*** Opening of SUPPLIED MATERIAL ***
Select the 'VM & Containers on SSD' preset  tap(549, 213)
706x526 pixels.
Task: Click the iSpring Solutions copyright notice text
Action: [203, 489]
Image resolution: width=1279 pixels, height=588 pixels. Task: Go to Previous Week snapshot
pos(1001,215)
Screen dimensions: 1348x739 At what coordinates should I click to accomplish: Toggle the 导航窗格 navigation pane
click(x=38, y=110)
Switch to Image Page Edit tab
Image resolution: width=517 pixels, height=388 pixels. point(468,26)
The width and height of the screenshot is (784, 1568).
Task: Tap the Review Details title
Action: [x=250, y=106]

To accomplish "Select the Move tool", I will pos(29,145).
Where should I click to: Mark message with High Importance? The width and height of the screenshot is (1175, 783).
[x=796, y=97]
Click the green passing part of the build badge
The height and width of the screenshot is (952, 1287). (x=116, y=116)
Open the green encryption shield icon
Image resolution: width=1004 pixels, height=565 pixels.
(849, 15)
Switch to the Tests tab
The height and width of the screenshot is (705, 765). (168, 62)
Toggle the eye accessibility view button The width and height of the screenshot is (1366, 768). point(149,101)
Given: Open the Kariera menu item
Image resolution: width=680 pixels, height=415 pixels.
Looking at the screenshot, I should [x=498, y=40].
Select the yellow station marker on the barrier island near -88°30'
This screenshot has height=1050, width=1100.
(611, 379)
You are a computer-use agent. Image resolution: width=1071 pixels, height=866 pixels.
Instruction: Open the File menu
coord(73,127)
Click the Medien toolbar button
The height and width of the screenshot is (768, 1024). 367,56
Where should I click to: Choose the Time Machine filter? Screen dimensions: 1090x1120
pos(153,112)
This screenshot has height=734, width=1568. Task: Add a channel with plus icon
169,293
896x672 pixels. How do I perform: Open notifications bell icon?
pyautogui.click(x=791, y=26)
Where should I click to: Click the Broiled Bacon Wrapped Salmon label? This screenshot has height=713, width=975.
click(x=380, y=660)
*** Close of SUPPLIED MATERIAL ***
* [YOUR TASK] Only an exact retyping of the full data will do.

* [REPLY]
Select the 'VM & Containers on SSD' preset  tap(549, 213)
706x526 pixels.
Task: Click the iSpring Solutions copyright notice text
Action: [203, 489]
Image resolution: width=1279 pixels, height=588 pixels. Task: Go to Previous Week snapshot
pos(1001,215)
Screen dimensions: 1348x739 At what coordinates should I click to accomplish: Toggle the 导航窗格 navigation pane
click(x=38, y=110)
Switch to Image Page Edit tab
Image resolution: width=517 pixels, height=388 pixels. point(468,26)
The width and height of the screenshot is (784, 1568).
Task: Tap the Review Details title
Action: [x=250, y=106]

To accomplish "Select the Move tool", I will pos(29,145).
Where should I click to: Mark message with High Importance? The width and height of the screenshot is (1175, 783).
[x=796, y=97]
Click the green passing part of the build badge
The height and width of the screenshot is (952, 1287). (x=116, y=116)
Open the green encryption shield icon
Image resolution: width=1004 pixels, height=565 pixels.
(849, 15)
Switch to the Tests tab
The height and width of the screenshot is (705, 765). (168, 62)
Toggle the eye accessibility view button The width and height of the screenshot is (1366, 768). point(149,101)
Given: Open the Kariera menu item
Image resolution: width=680 pixels, height=415 pixels.
Looking at the screenshot, I should [x=498, y=40].
Select the yellow station marker on the barrier island near -88°30'
This screenshot has height=1050, width=1100.
(611, 379)
You are a computer-use agent. Image resolution: width=1071 pixels, height=866 pixels.
Instruction: Open the File menu
coord(73,127)
Click the Medien toolbar button
The height and width of the screenshot is (768, 1024). 367,56
Where should I click to: Choose the Time Machine filter? Screen dimensions: 1090x1120
pos(153,112)
This screenshot has height=734, width=1568. Task: Add a channel with plus icon
169,293
896x672 pixels. How do I perform: Open notifications bell icon?
pyautogui.click(x=791, y=26)
Where should I click to: Click the Broiled Bacon Wrapped Salmon label? This screenshot has height=713, width=975.
click(x=380, y=660)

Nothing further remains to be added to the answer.